• _Working data_:
Start of Block

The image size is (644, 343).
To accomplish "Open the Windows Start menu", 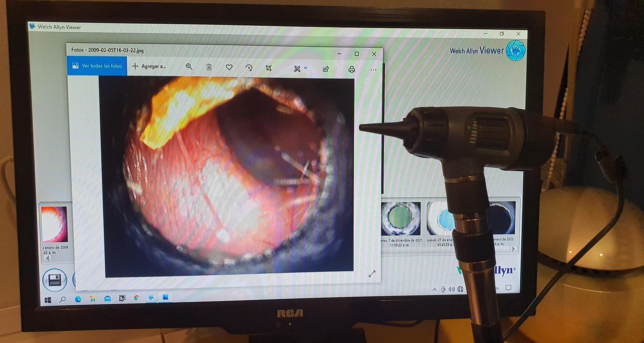I will point(48,299).
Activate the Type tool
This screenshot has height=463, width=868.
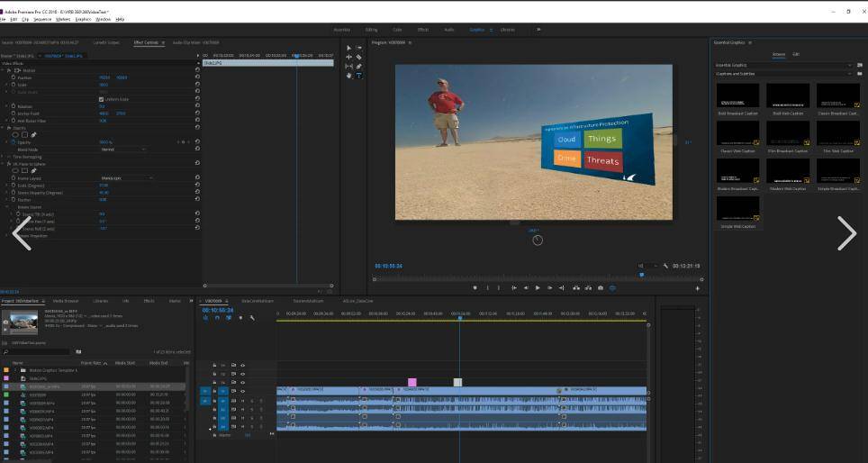point(358,76)
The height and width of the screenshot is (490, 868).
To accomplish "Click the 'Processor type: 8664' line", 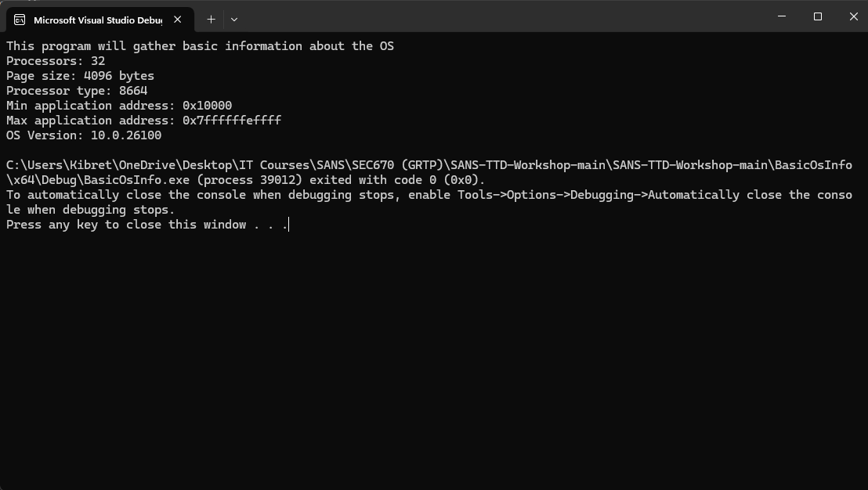I will (77, 91).
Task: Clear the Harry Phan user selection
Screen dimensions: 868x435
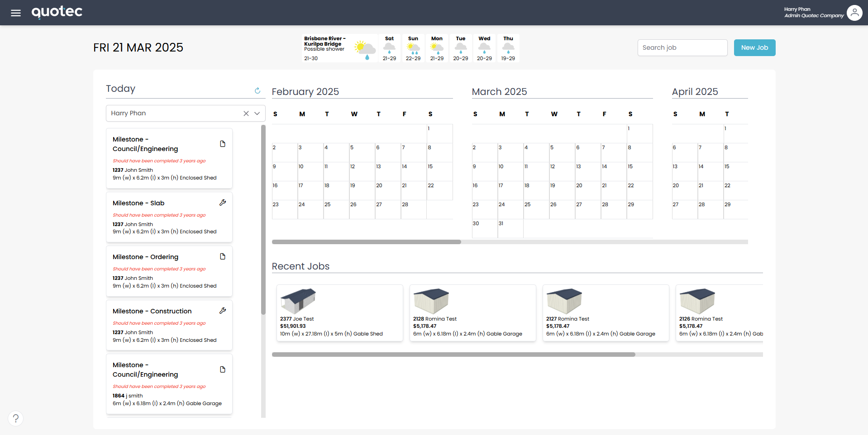Action: (x=246, y=113)
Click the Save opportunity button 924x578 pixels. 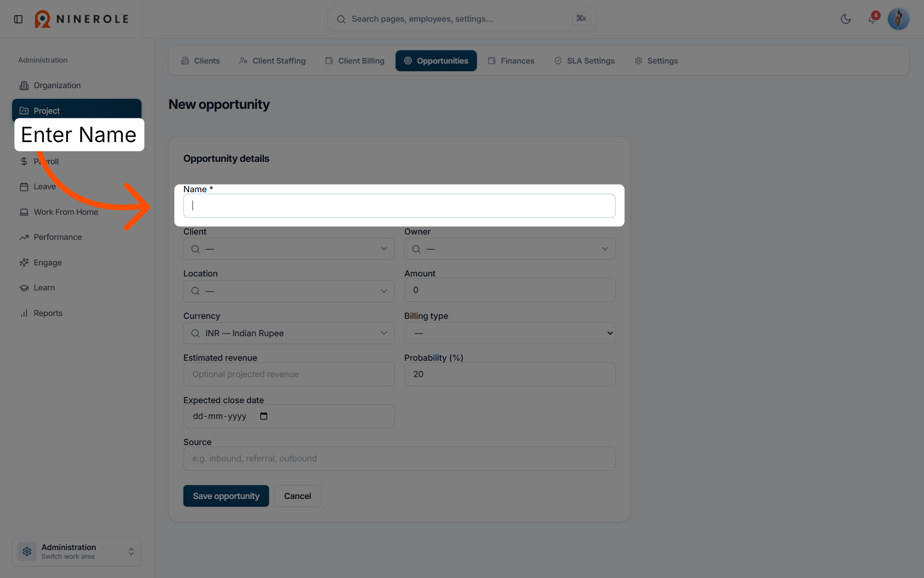click(x=226, y=496)
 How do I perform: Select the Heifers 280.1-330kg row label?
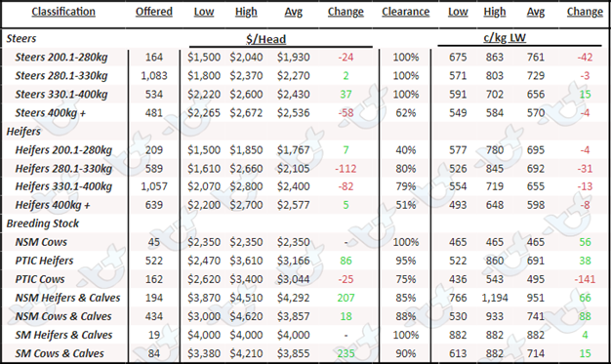pyautogui.click(x=63, y=169)

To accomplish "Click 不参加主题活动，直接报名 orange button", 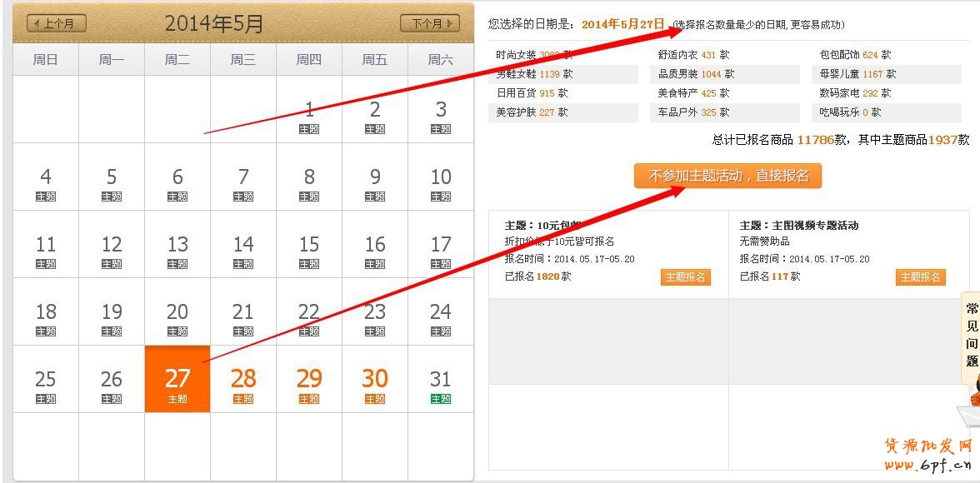I will [728, 177].
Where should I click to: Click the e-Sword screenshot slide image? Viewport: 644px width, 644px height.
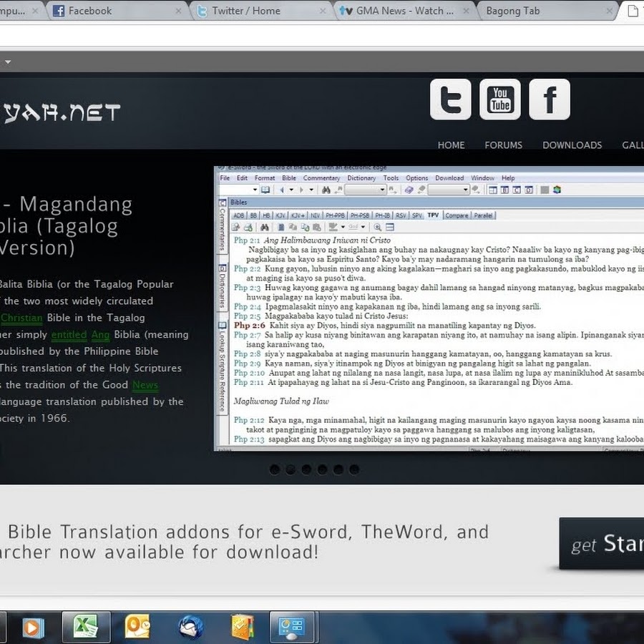pyautogui.click(x=429, y=308)
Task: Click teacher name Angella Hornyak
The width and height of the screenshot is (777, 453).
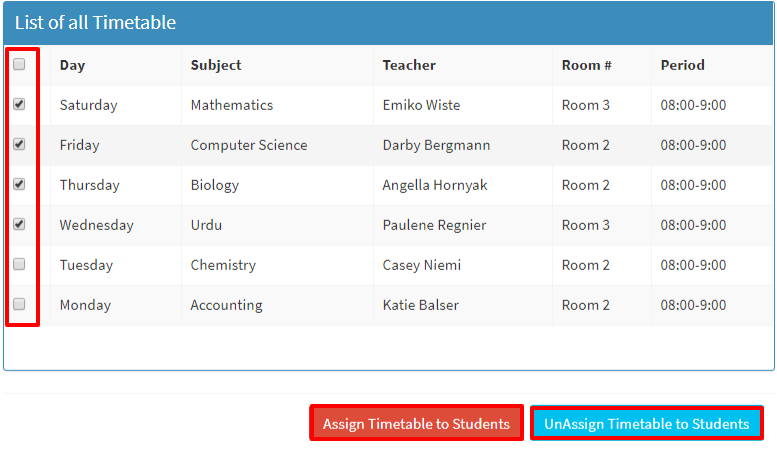Action: point(434,185)
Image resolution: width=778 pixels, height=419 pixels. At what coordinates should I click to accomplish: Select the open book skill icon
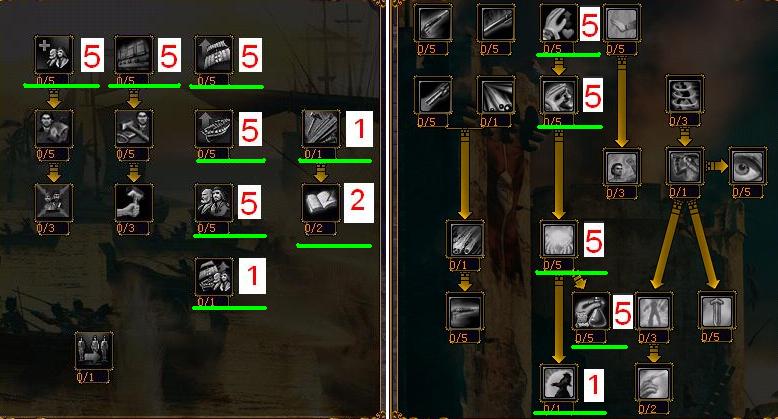321,203
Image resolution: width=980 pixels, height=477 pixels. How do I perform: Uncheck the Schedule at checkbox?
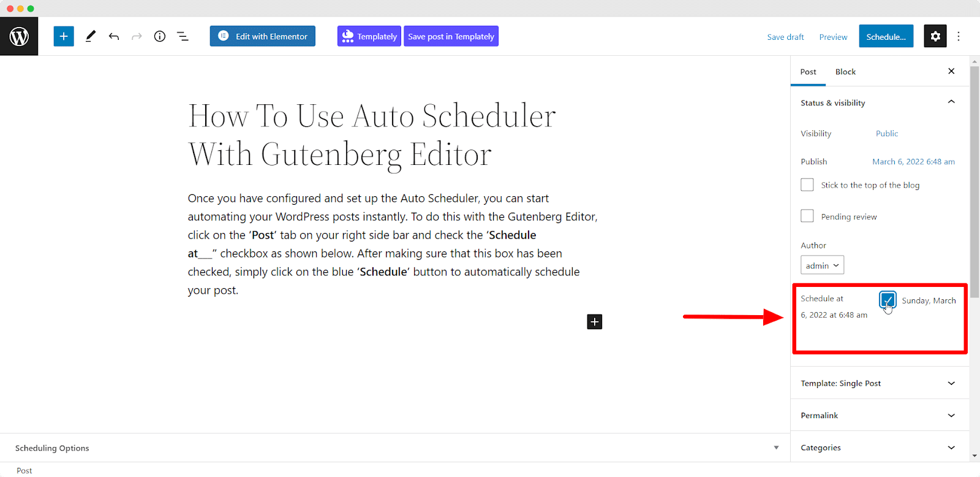click(888, 300)
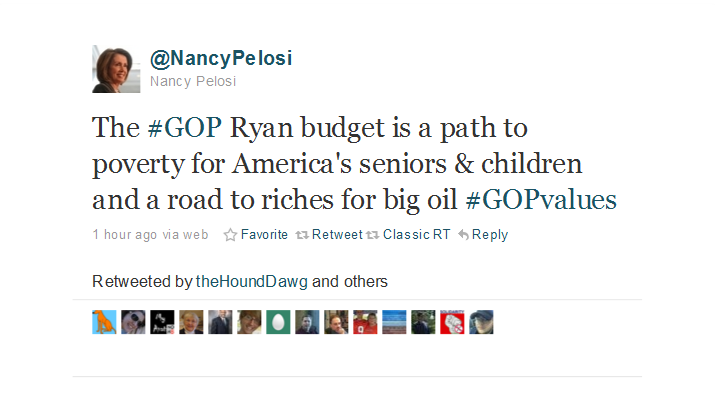Viewport: 715px width, 409px height.
Task: Mark tweet with Favorite text link
Action: pyautogui.click(x=264, y=235)
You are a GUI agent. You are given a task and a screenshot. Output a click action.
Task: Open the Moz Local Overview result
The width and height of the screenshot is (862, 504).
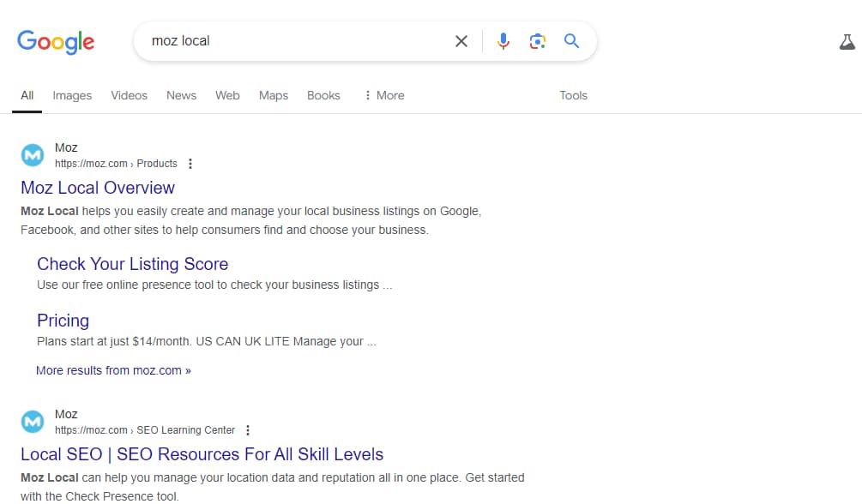point(98,188)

End of Block

• _Exercise details_: The copy you give must run from the line containing "You are a GUI" through the last line of the records, exactly, with the pictures left out.

• _Output for this task_:
You are a GUI agent. You are given a task and a screenshot. Output a click action.
Task: Open the Moz Local Overview result
The width and height of the screenshot is (862, 504).
point(98,188)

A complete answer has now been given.